- RECORDS SUPPLIED:
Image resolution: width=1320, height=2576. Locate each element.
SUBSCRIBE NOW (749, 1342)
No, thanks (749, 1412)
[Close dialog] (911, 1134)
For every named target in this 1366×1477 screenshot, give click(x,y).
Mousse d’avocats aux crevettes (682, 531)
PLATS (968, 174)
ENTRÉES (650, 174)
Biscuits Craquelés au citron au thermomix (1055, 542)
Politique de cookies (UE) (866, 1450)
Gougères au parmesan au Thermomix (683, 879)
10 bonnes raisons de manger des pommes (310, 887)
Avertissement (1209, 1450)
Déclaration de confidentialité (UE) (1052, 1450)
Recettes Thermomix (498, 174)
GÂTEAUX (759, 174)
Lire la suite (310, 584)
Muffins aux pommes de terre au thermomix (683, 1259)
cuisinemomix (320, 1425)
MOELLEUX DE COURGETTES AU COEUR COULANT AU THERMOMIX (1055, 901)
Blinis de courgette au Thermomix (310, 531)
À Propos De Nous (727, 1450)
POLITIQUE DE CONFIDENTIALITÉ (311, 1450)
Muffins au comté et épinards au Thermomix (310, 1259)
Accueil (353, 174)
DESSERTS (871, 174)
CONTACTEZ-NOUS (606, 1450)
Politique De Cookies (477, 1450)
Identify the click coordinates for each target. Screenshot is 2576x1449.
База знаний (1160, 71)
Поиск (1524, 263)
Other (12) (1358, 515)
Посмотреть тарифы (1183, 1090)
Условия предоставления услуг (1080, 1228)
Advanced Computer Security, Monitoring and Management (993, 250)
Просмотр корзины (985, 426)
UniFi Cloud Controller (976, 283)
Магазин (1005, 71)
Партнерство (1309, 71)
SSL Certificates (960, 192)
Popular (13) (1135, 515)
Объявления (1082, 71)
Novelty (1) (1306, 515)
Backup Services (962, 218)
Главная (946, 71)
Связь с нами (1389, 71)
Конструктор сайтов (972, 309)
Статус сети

- EXERCISE PROMPT:
Once you have read the records above, please copy them out exactly.

- SOLUTION TO THIS TASK:
Image resolution: width=1320, height=2576. Locate each element.
SUBSCRIBE NOW (749, 1342)
No, thanks (749, 1412)
[Close dialog] (911, 1134)
For every named target in this 1366×1477 screenshot, give click(x,y).
Mousse d’avocats aux crevettes (682, 531)
PLATS (968, 174)
ENTRÉES (650, 174)
Biscuits Craquelés au citron au thermomix (1055, 542)
Politique de cookies (UE) (866, 1450)
Gougères au parmesan au Thermomix (683, 879)
10 bonnes raisons de manger des pommes (310, 887)
Avertissement (1209, 1450)
Déclaration de confidentialité (UE) (1052, 1450)
Recettes Thermomix (498, 174)
GÂTEAUX (759, 174)
Lire la suite (310, 584)
Muffins aux pommes de terre au thermomix (683, 1259)
cuisinemomix (320, 1425)
MOELLEUX DE COURGETTES AU COEUR COULANT AU THERMOMIX (1055, 901)
Blinis de courgette au Thermomix (310, 531)
À Propos De Nous (727, 1450)
POLITIQUE DE CONFIDENTIALITÉ (311, 1450)
Muffins au comté et épinards au Thermomix (310, 1259)
Accueil (353, 174)
DESSERTS (871, 174)
CONTACTEZ-NOUS (606, 1450)
Politique De Cookies (477, 1450)
Identify the click coordinates for each target. Screenshot is 2576x1449.
База знаний (1160, 71)
Поиск (1524, 263)
Other (12) (1358, 515)
Посмотреть тарифы (1183, 1090)
Условия предоставления услуг (1080, 1228)
Advanced Computer Security, Monitoring and Management (993, 250)
Просмотр корзины (985, 426)
UniFi Cloud Controller (976, 283)
Магазин (1005, 71)
Партнерство (1309, 71)
SSL Certificates (960, 192)
Popular (13) (1135, 515)
Объявления (1082, 71)
Novelty (1) (1306, 515)
Backup Services (962, 218)
Главная (946, 71)
Связь с нами (1389, 71)
Конструктор сайтов (972, 309)
Статус сети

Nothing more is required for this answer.